After we ate lunch, we split up into groups, and thence, the Sun Young, Momo, So Rim, and I ventured out to explore the strange world of Akihabara. I'm not exaggerating when I say I've heard people refer to Akihabara multiple times as "nerd central." Famous for its numerous electronics stores (as well as catering other goods to the various otaku communities), it's a pretty fun place to wander around in. And it's not at all short of interesting sights, even if the game supplies, anime figurine, or book stores aren't you're thing.
Take for example, this, uh, "pop life department" store. (Yes, it's a sex shop. A five or six floor sex goods shop.)
 
The Korean girls were rather intrigued by the shop, which isn't surprising once you learn that there's really nothing like this in Korea. Honestly, I don't think there's anything quite like this in America either...I mean there's Adam and Eve's and Spencer's...but even they have some level of discretion, and tend to be at least slightly tucked away.
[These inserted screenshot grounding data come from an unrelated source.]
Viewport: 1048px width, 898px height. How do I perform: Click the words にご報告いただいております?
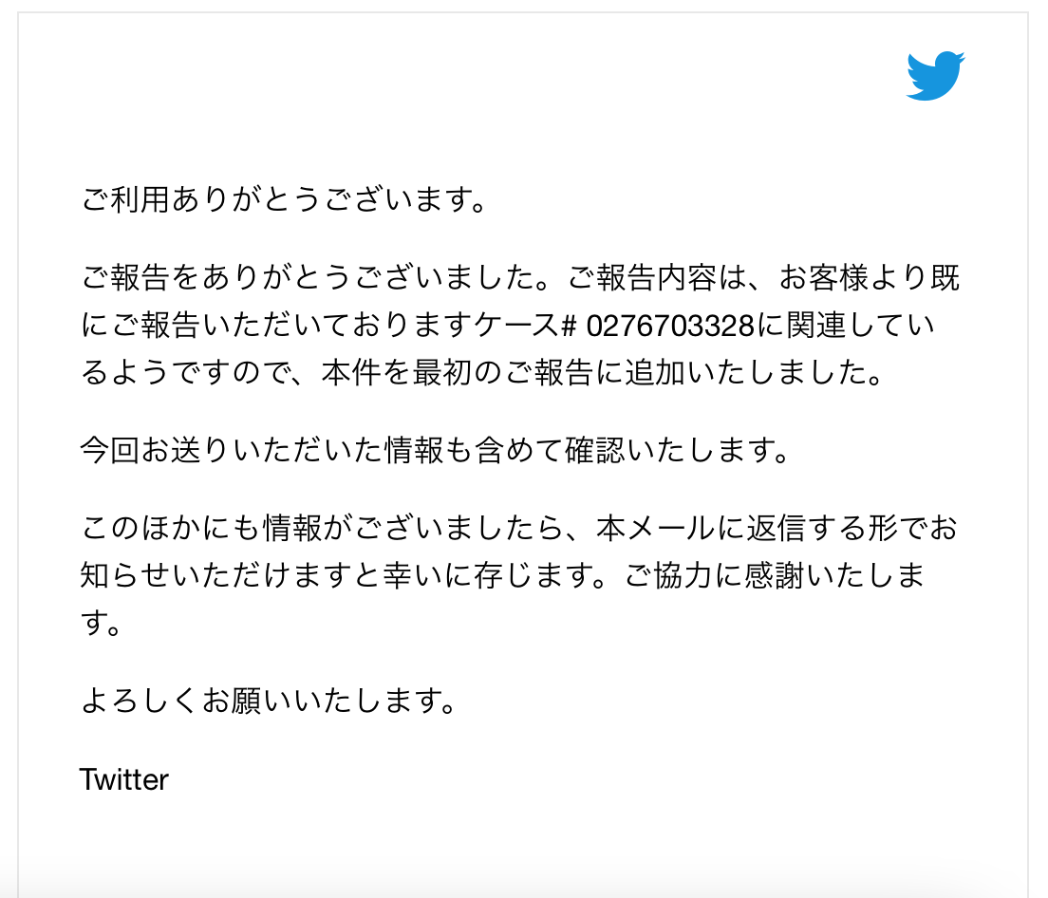276,326
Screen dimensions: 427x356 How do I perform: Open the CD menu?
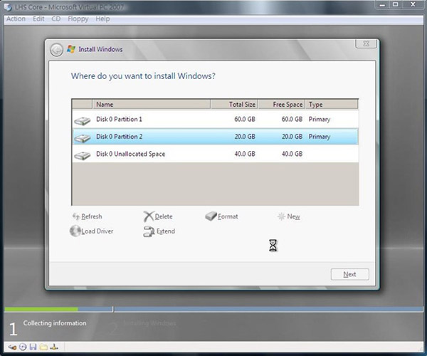[x=57, y=19]
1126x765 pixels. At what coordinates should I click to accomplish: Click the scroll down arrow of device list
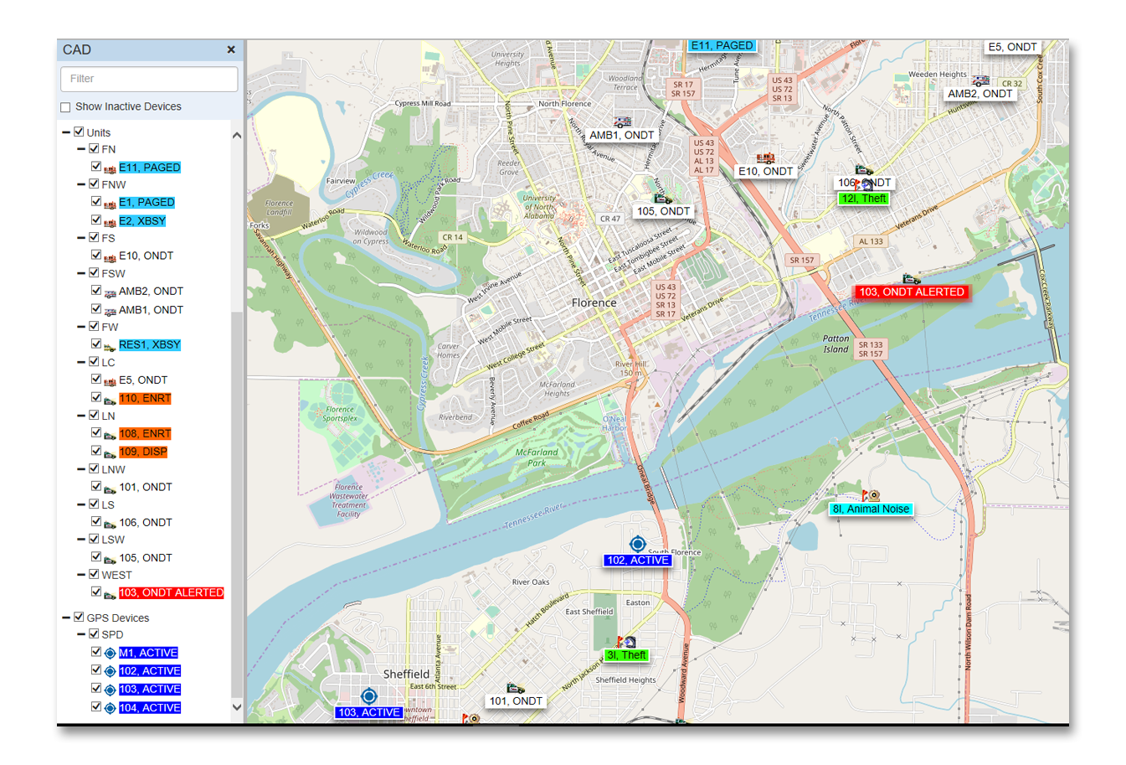(x=237, y=707)
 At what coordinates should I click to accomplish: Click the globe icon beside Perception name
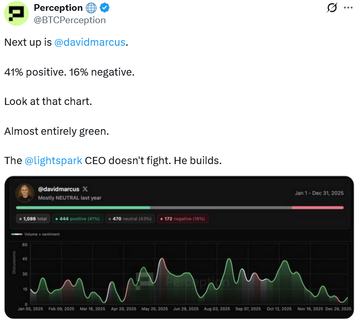[91, 8]
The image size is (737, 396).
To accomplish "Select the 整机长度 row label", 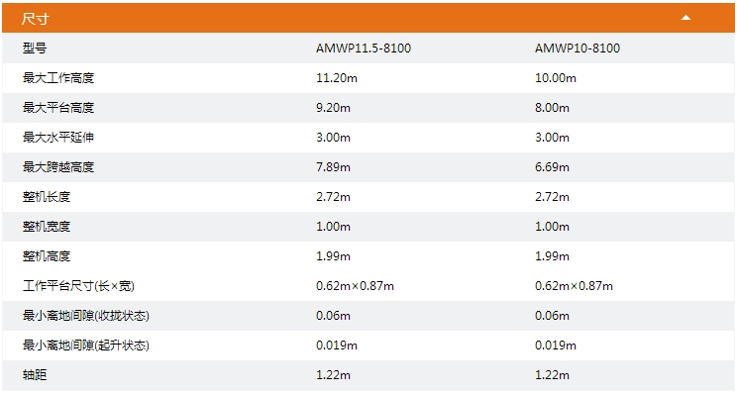I will (x=47, y=196).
This store was very blatant, out in the open, and--pardon the pun--naked.
And the people are pretty unabashed about going inside for their shopping, whether they're middle aged men or young couples. We of course were giggling madly throughout the entire tour.
I might have cackled a few times.
(There was just some really amusing stuff to be found there...)

Maids and...cat-girls hawking their cafes...I wanna see a ninja restaurant. Or that prison lock-down one Amy Steinberger wrote about in Japan Ai.
 
We also decided to go to a maid cafe, for the sheer experience of it. We picked out one that wasn't too expensive, compared to the entry fee prices for some of the other ones we'd heard of. Incidentally, we basically got what we paid for...a fairly mediocre maid cafe experience, but an experience none the less.
Maid cafes are exactly what they sound like--little cafes where girls dressed up in various styles of French maids serve you tea, cake, ice cream, or what-have-you.
To be honest...most of the maids we didn't find particularly cute. And one was particularly annoying...mostly because she spoke with the little-girl voice which is considered "cute" by some people. (In Japan, cute...to the point of excessive young-girlishness, is rather popular in general.) In my opinion, the most attractive girls there were working in black shirts, pants, and aprons making food in the kitchen. And that girl who seemed to be dressed like a waiter. There are actually garcon cafes too, which are pretty much the same as maid cafes, but cater more to the female crowd.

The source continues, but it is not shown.